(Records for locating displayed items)
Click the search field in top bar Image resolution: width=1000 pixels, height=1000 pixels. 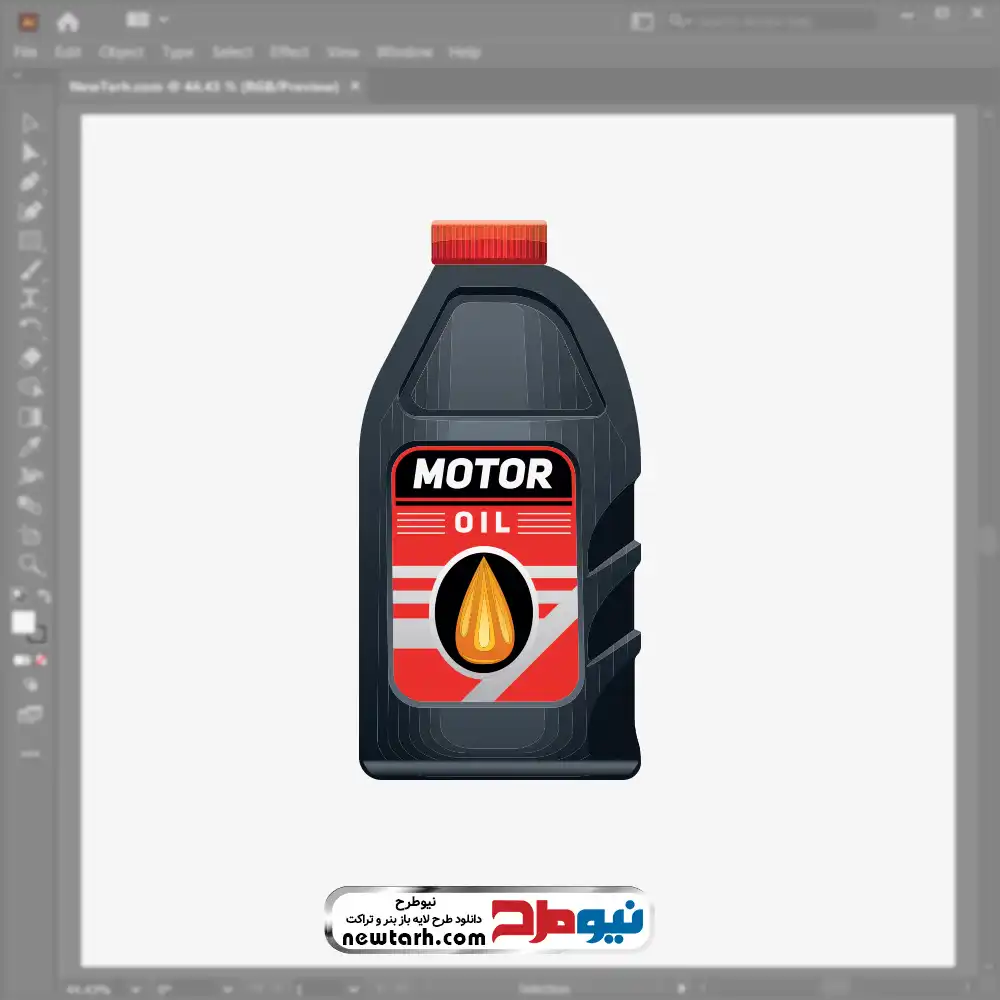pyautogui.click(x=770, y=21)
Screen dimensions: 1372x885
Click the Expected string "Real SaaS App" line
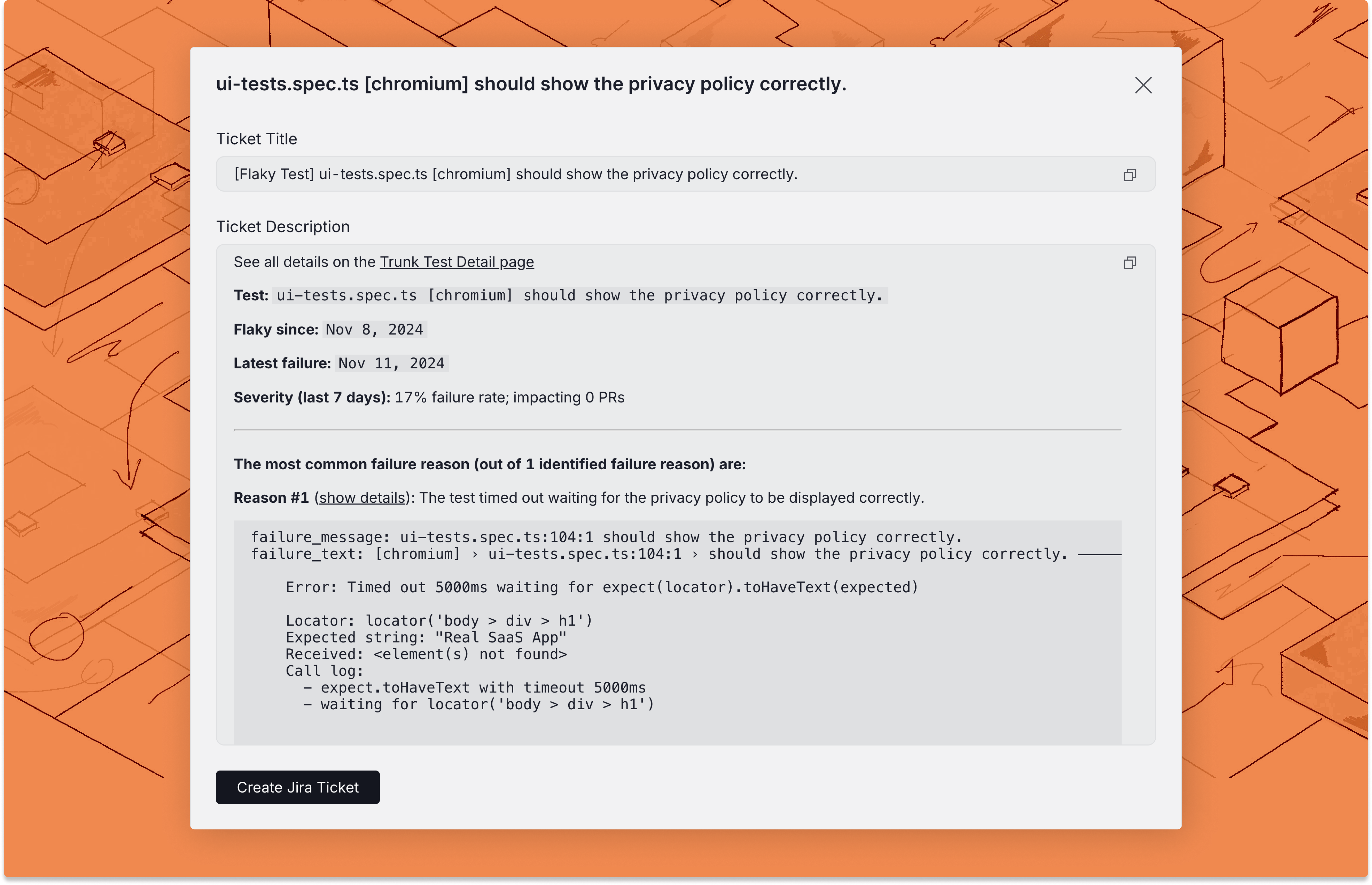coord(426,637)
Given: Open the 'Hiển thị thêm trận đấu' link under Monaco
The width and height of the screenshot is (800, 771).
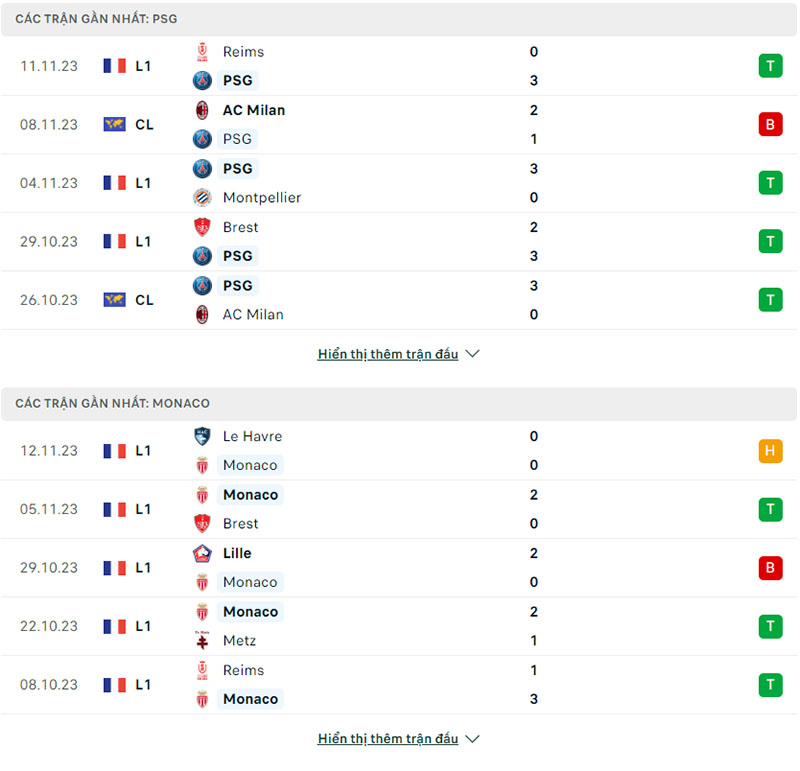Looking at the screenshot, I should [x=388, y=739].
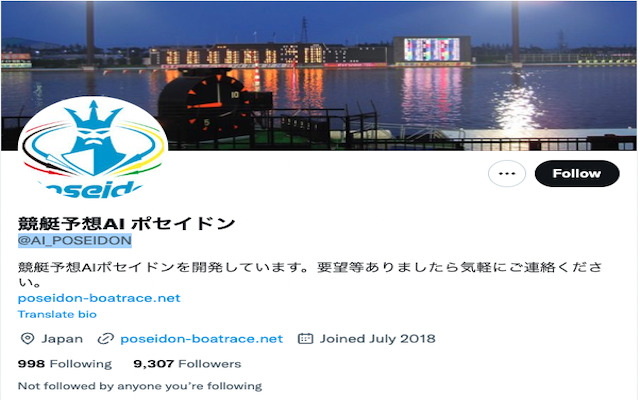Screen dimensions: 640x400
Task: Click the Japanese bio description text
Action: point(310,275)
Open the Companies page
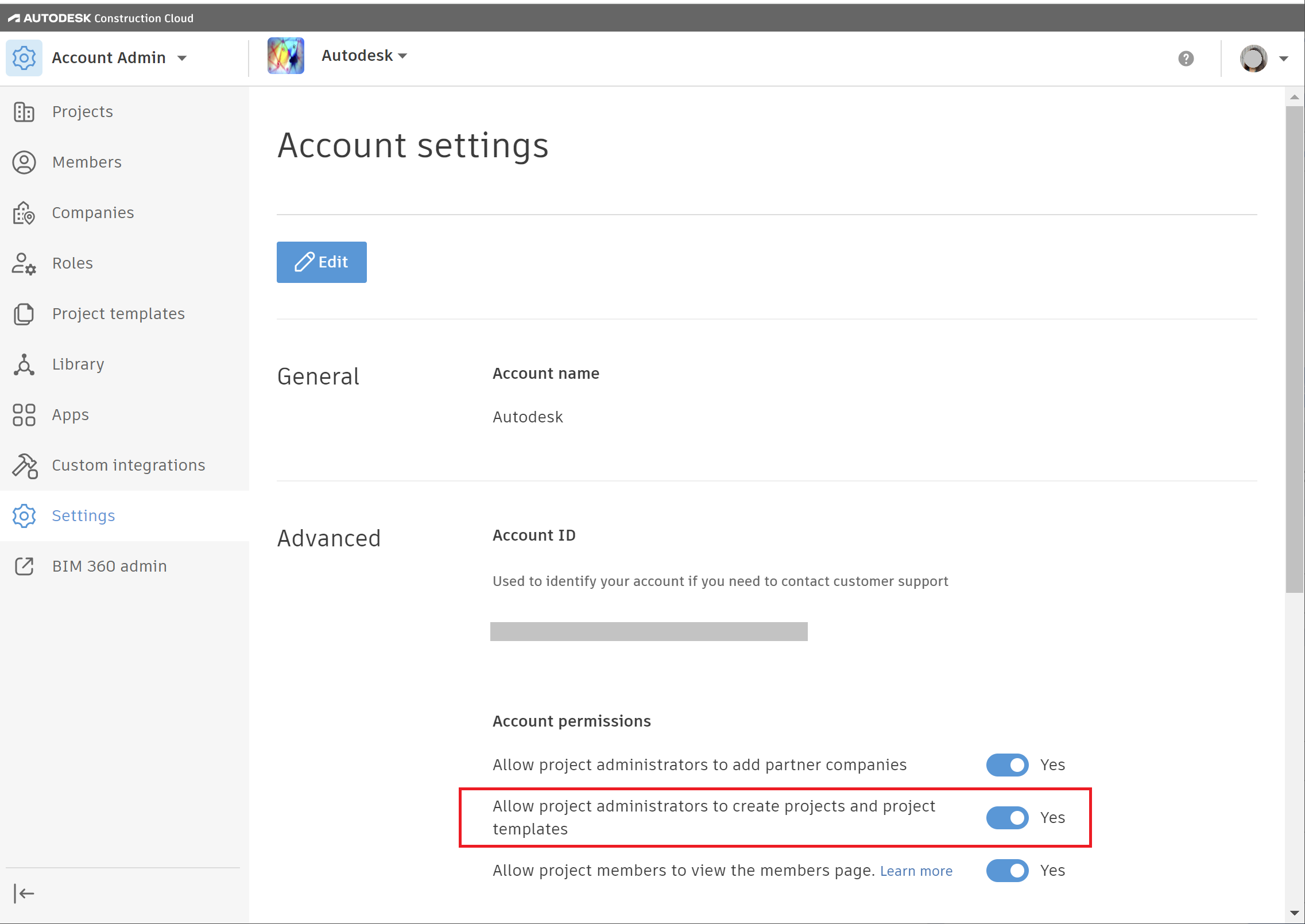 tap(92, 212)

• _What is needed_:
Take the part of the data that opens with the line containing "Screen dimensions: 1372x885" and closes with the last line of the data. Rewrite it with "Companies" swapped for "Customers", change nothing else, and leave out the pictures.

• _Task response_:
Screen dimensions: 1372x885
Click the Expected string "Real SaaS App" line
coord(426,637)
Given: Open the 'Hiển thị thêm trận đấu' link under Monaco
The width and height of the screenshot is (800, 771).
Looking at the screenshot, I should [x=388, y=739].
Screen dimensions: 640x400
Task: Click the Japanese bio description text
Action: point(310,275)
Open the Customers page
 tap(92, 212)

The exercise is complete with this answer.